Dernière mise à jour : 11 févr. 2024

Metteur en scène et réalisateur belge, Claude Schmitz a sorti en octobre dernier son troisième long métrage L'autre Laurens, présenté à la Quinzaine des réalisateurs du Festival de Cannes.



Le Septième : Quel est votre rapport au cinéma ? Quel a été votre ressenti lorsque vous avez fait la transition du théâtre au cinéma et pourquoi ?


Claude Schmitz : L’entrée dans le cinéma s’est faite de façon progressive. Il y a eu différentes étapes, une sorte de prolongation assez organique de choses que j’ai mises en place depuis une dizaine d’années. Il existe toute une grammaire qui s’est mise en place pour la spécificité du cinéma par rapport au théâtre, permettant de découvrir l’idée du montage, avec des éléments propres au cinéma.


Pendant 20 ans, j'ai pratiqué le théâtre de création. Il s'agit de spectacles basés sur des dramaturgies que j’écris, et je suis également responsable de la scénographie et des acteurs. Vers 2010/2011, je suis passé par un spectacle plus compliqué que je trouvais raté. Cela m’a conduit à aborder le cinéma, un médium qui m’intéressait beaucoup mais que je n’avais pas encore exploré. J’ai pris ma caméra et j’ai réuni mes amis pour réaliser des films de manière très modeste afin d'explorer cette grammaire inconnue pour moi.


Mes premiers films étaient liés au spectacle, faisant partie intégrante de celui-ci. Ils étaient projetés sur un écran, puis l’écran se levait et l’histoire se poursuivait sur scène avec les acteurs présents à l’écran et sur le plateau. Ces spectacles impliquaient les deux médiums. Ensuite, j’ai souhaité approfondir les questions cinématographiques en abordant des projets plus autonomes, indépendants du théâtre. Ces films explorent des thématiques simples, comme dans Rien sauf l’été, un court-métrage de 30 minutes sans scénario, dont l’objectif était de capturer la sensation de l'été.


Pendant cette période, j’ai rencontré quelqu'un à Poitiers, un patron de station de lavage. Il a apprécié mon travail et m’a proposé de tourner chez lui. Trouvant cette personne intéressante, j’ai accepté, mais il a financé le film. Avec un budget de 5 000 euros, nous avons tourné. L'idée était que le gérant de la station de lavage joue son propre rôle et que j'amène des acteurs pour raconter l'histoire d'individus qui le braquent, illustrant la cohabitation entre ces braqueurs et ce patron de la station de lavage. Ce film a mis en place une rencontre entre le réel et la fiction, mêlant ces personnages et le patron du carwash. Il en a résulté Braquer Poitiers, devenu un long métrage en deux parties sorti en salle, lauréat du prix Jean Vigo et diffusé en festival.

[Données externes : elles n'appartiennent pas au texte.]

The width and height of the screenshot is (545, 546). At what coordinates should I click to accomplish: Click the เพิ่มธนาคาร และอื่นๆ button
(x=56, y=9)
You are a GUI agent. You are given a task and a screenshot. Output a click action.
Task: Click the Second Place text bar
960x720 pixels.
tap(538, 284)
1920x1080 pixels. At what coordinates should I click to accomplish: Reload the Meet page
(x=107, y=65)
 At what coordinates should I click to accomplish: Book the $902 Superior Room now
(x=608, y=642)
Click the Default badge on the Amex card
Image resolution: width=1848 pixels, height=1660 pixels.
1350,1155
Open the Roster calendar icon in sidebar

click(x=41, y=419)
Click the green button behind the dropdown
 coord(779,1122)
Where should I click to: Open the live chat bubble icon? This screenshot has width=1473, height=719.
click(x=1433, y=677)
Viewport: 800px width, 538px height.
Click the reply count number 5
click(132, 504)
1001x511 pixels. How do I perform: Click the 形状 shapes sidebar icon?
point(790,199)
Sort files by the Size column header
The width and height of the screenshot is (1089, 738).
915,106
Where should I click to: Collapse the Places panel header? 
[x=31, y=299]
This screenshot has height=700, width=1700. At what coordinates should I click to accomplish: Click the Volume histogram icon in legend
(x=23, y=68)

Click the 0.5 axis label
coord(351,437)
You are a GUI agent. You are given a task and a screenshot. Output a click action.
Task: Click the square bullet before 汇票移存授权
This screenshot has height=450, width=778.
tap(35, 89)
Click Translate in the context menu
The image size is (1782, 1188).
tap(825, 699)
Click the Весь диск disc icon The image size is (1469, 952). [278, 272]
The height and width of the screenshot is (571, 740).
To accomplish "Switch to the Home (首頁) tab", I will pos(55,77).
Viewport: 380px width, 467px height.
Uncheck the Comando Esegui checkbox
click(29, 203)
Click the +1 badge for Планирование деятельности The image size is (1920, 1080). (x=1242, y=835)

Ensuite, j’ai réalisé un autre spectacle, interrompu par le COVID. Nous avons alors décidé de l'adapter en film, car les décors étaient vides et disponibles pour nous. Cela a donné Lucie perd son cheval.


Lucie perd son cheval © RTBF et Les Films de l'autre cougar


Ces démarches hasardeuses m’ont fait passer du théâtre au cinéma. Avec le temps, le cinéma a gagné en autonomie, bien qu'il reste toujours lié au théâtre. Parallèlement, j’ai commencé à écrire le projet de L’autre Laurens, davantage orienté vers une logique de production classique, avec un scénario et des recherches de financement. Mes films étaient beaucoup plus « sauvages », réalisés à l’arrache avec de tout petits budgets. Cela m’a poussé à affronter une forme plus complexe en termes de dispositif de production et de dramaturgie, un projet beaucoup plus ambitieux.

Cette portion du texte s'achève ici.